** DATASET CONTENT follows **

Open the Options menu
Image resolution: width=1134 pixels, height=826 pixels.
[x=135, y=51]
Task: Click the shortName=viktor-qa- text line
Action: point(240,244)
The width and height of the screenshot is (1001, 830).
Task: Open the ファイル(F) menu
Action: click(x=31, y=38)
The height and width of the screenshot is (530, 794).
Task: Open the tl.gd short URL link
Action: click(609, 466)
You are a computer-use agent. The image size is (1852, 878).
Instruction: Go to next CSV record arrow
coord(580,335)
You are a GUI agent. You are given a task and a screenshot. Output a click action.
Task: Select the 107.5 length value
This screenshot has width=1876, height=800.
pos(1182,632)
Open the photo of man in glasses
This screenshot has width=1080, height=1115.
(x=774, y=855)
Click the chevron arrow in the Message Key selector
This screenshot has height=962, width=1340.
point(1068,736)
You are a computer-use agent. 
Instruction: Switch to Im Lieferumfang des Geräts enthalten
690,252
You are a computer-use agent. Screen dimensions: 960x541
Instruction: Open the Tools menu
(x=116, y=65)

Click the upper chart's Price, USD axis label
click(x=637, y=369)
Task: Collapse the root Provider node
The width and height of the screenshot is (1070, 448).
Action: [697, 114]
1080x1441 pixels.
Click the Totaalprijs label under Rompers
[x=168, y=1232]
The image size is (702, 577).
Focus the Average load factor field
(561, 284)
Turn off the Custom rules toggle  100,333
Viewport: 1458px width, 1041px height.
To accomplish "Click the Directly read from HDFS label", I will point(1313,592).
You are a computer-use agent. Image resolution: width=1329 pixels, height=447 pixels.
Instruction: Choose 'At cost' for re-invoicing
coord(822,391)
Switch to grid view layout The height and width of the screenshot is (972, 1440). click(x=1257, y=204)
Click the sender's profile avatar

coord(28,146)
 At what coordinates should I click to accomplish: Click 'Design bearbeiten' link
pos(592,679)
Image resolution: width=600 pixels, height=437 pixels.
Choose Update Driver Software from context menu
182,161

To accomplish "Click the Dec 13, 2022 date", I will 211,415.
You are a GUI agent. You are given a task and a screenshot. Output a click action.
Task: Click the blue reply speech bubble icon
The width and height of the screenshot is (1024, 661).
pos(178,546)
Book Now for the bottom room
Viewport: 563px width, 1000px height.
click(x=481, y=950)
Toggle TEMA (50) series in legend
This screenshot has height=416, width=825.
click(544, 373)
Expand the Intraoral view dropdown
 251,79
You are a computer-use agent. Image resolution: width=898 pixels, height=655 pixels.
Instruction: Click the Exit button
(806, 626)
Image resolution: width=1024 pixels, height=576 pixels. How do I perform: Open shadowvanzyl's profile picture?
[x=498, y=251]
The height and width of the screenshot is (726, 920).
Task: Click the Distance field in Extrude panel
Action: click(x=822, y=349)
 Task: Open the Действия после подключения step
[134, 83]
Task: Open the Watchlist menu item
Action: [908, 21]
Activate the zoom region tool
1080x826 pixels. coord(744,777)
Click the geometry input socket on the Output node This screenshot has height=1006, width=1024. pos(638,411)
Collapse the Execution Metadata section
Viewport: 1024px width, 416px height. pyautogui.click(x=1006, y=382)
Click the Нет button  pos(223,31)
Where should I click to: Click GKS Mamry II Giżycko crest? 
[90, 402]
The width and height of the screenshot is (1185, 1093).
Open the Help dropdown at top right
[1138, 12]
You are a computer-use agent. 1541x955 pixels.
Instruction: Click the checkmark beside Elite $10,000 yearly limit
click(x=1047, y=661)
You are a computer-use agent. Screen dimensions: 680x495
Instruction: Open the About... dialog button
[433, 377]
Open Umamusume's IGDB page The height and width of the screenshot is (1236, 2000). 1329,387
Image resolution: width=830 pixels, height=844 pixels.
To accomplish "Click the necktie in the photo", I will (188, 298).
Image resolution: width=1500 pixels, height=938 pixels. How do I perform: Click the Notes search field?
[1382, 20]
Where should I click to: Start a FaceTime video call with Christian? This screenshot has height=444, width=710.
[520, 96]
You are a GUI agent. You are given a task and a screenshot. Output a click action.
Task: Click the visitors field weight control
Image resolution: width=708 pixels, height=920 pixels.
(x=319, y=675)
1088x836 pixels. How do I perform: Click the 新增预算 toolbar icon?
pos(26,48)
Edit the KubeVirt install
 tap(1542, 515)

** End of DATASET CONTENT **

- _WHAT TO DO_
For the word "dimensions", show every line of the entries that holds it.

- _YOUR SOLUTION_
You are a computer-use agent. Screen dimensions: 960x541
You are a computer-use agent. Screen dimensions: 680x495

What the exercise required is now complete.